Last week it opened its 55th restaurant, which Roberts hopes is just the beginning for the company that opened its first burger joint in 1995. All the fuss this week is about its new relationship with an American franchising company set up by Subway founders Fred DeLuca and Peter Buck. Subway has the most franchises with 41,000 restaurants in 105 countries.
Roberts met DeLuca at a conference early last year and the deal (Franchise Brands Ltd will buy 10 per cent of BurgerFuel with an option to buy 50 per cent in the next eight years, and provide expertise) arose from that meeting. The Americans, says Roberts, see an opportunity.
"Although the US is the home of the hamburger, we think ... the gourmet burger market is only just beginning there. The timing seems right."

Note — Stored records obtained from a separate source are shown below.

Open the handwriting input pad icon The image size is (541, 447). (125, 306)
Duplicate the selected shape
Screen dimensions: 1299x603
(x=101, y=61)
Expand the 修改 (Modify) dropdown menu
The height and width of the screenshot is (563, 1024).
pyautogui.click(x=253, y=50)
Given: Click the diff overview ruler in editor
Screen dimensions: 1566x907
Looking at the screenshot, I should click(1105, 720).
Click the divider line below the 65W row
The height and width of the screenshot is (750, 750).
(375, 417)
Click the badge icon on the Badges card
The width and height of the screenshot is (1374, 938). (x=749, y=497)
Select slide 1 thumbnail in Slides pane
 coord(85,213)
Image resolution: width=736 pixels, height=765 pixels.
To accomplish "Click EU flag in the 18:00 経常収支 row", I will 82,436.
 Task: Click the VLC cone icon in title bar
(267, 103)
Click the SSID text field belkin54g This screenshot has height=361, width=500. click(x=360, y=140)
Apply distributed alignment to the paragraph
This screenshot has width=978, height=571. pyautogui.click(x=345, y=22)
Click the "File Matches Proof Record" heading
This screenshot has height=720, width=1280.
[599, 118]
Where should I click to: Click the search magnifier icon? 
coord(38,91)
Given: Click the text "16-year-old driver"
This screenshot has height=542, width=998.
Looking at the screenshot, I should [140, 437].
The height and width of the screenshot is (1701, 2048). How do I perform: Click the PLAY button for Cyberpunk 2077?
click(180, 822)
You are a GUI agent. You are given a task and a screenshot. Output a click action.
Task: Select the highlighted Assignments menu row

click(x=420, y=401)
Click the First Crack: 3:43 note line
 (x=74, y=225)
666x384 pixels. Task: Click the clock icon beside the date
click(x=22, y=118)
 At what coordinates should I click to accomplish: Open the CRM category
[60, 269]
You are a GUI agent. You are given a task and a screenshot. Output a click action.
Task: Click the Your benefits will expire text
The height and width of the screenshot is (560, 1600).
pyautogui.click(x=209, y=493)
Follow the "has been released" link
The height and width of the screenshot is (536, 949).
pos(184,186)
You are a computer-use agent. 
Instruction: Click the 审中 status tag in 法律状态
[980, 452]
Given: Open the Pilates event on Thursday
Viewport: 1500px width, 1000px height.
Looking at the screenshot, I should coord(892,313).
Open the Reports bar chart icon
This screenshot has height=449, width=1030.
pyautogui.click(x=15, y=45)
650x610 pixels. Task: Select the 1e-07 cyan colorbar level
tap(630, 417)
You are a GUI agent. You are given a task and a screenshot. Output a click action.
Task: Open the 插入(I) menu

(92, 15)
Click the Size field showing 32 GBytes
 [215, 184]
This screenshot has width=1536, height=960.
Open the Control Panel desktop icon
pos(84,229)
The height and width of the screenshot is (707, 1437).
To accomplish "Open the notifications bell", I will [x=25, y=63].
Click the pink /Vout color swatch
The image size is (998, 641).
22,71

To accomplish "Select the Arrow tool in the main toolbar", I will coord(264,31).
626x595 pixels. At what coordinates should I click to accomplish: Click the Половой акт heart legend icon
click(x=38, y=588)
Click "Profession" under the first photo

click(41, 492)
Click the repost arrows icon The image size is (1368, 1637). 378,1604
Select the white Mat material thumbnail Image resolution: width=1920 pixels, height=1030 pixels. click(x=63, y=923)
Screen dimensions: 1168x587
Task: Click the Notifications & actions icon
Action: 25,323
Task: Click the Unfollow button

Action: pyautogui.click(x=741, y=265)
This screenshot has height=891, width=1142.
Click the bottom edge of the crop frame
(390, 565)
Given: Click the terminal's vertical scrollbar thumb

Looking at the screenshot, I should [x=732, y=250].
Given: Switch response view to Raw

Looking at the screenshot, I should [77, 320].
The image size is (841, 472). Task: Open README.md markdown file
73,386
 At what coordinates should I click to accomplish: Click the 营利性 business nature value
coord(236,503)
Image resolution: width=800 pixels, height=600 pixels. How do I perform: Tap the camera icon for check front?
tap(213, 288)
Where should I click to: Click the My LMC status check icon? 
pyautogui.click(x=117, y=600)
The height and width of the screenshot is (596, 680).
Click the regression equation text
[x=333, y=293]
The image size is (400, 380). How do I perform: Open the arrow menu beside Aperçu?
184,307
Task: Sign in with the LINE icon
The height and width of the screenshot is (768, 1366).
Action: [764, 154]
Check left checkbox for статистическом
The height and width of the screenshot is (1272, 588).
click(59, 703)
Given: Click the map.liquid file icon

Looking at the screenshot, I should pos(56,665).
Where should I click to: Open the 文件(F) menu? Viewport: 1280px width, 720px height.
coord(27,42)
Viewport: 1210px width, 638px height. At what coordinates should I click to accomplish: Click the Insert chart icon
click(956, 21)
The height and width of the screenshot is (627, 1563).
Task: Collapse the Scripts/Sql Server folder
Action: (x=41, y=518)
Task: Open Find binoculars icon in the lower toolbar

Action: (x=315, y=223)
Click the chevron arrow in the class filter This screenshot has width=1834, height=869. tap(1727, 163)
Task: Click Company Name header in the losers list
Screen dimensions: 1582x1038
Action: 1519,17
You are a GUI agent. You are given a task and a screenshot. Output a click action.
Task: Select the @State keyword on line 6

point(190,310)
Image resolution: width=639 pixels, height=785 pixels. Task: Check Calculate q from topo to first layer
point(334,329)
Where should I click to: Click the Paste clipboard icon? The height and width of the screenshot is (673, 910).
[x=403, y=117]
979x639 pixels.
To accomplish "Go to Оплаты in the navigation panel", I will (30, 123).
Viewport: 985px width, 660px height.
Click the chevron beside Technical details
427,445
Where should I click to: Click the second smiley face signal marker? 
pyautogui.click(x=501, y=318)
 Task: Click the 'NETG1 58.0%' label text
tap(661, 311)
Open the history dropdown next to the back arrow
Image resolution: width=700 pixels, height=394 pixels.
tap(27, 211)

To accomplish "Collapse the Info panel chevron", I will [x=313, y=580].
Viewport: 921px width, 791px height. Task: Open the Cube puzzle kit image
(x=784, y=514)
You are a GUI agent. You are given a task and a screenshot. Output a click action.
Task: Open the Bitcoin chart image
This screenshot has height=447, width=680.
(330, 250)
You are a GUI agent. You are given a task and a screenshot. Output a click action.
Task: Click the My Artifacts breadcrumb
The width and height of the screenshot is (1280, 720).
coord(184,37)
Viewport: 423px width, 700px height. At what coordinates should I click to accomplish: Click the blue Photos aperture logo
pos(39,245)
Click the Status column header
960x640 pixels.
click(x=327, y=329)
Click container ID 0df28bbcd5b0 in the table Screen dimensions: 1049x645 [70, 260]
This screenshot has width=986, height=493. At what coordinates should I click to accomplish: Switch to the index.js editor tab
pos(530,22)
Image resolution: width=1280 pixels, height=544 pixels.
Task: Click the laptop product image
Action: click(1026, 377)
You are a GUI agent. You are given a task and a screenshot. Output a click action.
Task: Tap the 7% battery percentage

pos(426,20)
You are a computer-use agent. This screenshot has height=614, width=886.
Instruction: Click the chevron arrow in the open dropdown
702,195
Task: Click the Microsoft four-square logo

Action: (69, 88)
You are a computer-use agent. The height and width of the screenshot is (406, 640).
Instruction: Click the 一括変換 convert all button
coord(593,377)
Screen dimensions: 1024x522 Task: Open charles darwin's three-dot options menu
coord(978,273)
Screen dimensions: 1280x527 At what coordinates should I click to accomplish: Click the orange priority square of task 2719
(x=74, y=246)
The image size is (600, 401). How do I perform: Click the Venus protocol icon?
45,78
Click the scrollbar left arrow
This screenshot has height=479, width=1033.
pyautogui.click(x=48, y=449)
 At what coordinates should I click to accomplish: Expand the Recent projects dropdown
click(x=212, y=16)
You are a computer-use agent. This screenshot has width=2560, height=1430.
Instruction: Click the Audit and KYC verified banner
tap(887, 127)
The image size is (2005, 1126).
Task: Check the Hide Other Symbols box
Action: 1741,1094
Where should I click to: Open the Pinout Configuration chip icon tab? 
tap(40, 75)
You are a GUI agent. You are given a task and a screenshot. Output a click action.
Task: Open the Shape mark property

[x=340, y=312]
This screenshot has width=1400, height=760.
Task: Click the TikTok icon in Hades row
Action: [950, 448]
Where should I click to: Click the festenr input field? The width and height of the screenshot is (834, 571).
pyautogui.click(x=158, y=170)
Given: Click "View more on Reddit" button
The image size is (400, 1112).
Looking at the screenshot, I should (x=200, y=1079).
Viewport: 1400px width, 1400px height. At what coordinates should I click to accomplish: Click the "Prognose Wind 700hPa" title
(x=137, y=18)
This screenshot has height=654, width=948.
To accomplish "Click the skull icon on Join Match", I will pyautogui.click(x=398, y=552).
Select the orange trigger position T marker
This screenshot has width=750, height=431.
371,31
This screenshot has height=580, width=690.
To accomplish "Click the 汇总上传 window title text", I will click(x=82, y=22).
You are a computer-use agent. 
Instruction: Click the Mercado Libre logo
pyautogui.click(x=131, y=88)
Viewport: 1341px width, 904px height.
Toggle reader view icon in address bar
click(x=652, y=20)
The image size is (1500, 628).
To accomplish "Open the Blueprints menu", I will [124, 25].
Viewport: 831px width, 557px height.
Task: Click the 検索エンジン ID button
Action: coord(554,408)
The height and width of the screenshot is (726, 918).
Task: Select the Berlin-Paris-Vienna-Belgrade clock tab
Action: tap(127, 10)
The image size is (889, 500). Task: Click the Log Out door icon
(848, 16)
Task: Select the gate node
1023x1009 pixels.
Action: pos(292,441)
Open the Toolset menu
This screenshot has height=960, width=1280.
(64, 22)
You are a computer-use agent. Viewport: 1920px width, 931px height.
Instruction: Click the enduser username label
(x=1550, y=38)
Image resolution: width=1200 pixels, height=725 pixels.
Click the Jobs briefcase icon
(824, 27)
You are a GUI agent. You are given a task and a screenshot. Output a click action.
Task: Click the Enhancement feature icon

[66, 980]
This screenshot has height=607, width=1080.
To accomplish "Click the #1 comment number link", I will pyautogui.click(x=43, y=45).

The market reacted to the news by pushing BurgerFuel's share price up 80 per cent, to $2.80, good news for shareholders, especially Roberts who owns 37 million of the 55 million shares. It rose further, reaching $3 yesterday.
"It is hard work but occasionally the mountain moves," says Roberts. He knew of the share price jump but says he was too busy working to really think about it. Besides, he didn't need to work another day after selling the Australasian Red Bull energy drink business. "I was wealthy at 40."
His personal stocks hadn't always risen. He was bankrupt before 30, a multi-millionaire by 40, and very rich indeed last Tuesday, at the age of 51.
The Grey Lynn headquarters of BurgerFuel Worldwide is cool, funky and growing. The Herald arrived to find builders banging up extra offices on the ground level, their vans parked alongside Roberts' Porsche Panamera Turbo.
Upstairs, a recreation area has race-car simulators, a table tennis table and a snooker table. A garage roller door painted BurgerFuel purple opens into a board room where distressed cream leather chairs surround a boardroom table edged with steel. A chandelier made of washers and spark plugs hangs overhead.
The slightly grungy mechanical feel reflects BurgerFuel's taglines "Engineering the ultimate burger" and "Fuel for the human engine". Roberts wears jeans, a metal-genre T-shirt and boots, attire which fits the brand and is his usual style.
Too cool for school?
Roberts' formal education finished and his business lessons began when he left Kapiti College.
"I'm self-taught, school of hard knocks," he says. You have to accept there will be bumps in the road. His advice is to make your mistakes when you're young.
Part of a group of investors who borrowed heavily to buy a Wellington building for redevelopment, he was tripped up by the 1990 property crash and his inexperience. Banks called in debt. "If you weren't in a position to reduce debt, you were basically stuffed," he earlier told the Herald. Lesson learned BurgerFuel has no debt and cash reserves of about $10 million.
Roberts' comeback began a few years later in a Zagreb jazz bar in the small hours when he wanted a non-alcohol drink. He spotted three cans of a product he didn't recognise, Red Bull. The barman told him it was a new energy drink but the cans were his own stash and not for sale.
"I paid him about a hundred bucks for them, tried one and thought, 'hmmm, that's unusual'."
Roberts had no marketing or beverage industry experience, and the Thai and Austrian companies behind Red Bull wouldn't take his calls. So he got on a plane to Austria and waited in reception until he got a meeting. A decade later he sold the Australasian Red Bull business back to the founders for a fortune because he felt the job of establishing Red Bull downunder was done.
After being approached by Mason in 2003, Roberts bought half of BurgerFuel and increased his stake four years later when the company's public offer fell short of the $15 million they'd hoped to raise.
"We got $5.25 million ... I topped it up to get us to the $8 million threshold. It put the brand on the map but, no question, it was tough going."
You want shares with that?
The selling method was innovative. You could buy shares at BurgerFuel restaurants and by credit card on the web. Some investors did their chips as the share price sunk but Roberts says 75 per cent held on.
"They backed us when we said 'we are a growth stock but we have to get ourselves together'. I'm really happy for those shareholders now."
BurgerFuel, with Pike River and stockmarket darling Xero, was among the last to list before the world financial crisis.
"Our plans to spring into America weren't going to work. Where do we go? England was falling over. It was a big problem."
The Middle East was last to catch cold. Roberts got on a plane to Dubai where it rains maybe four days a year.
"Well those days came when I was there. The drains couldn't cope and in some places there was a metre of water and to top it off [then-US President] George Bush [was in town]. The streets were mayhem."
One by one the five companies he had appointments with rang to cancel. One didn't.
"I made my way to their office and sat in the boardroom with my pants wet up to my knees."
That company bought the licence for the United Arab Emirates and now has 11 BurgerFuel stores. There are seven in Saudi Arabia, one in Iraq and partners in Egypt are waiting for civil unrest to ease before opening.
With the American franchising experts on board, Roberts hopes BurgerFuel is on the brink of something big.
"We have aspirations of doing over 1000 stores," he says. "I do feel lucky, but I have worked to create that luck."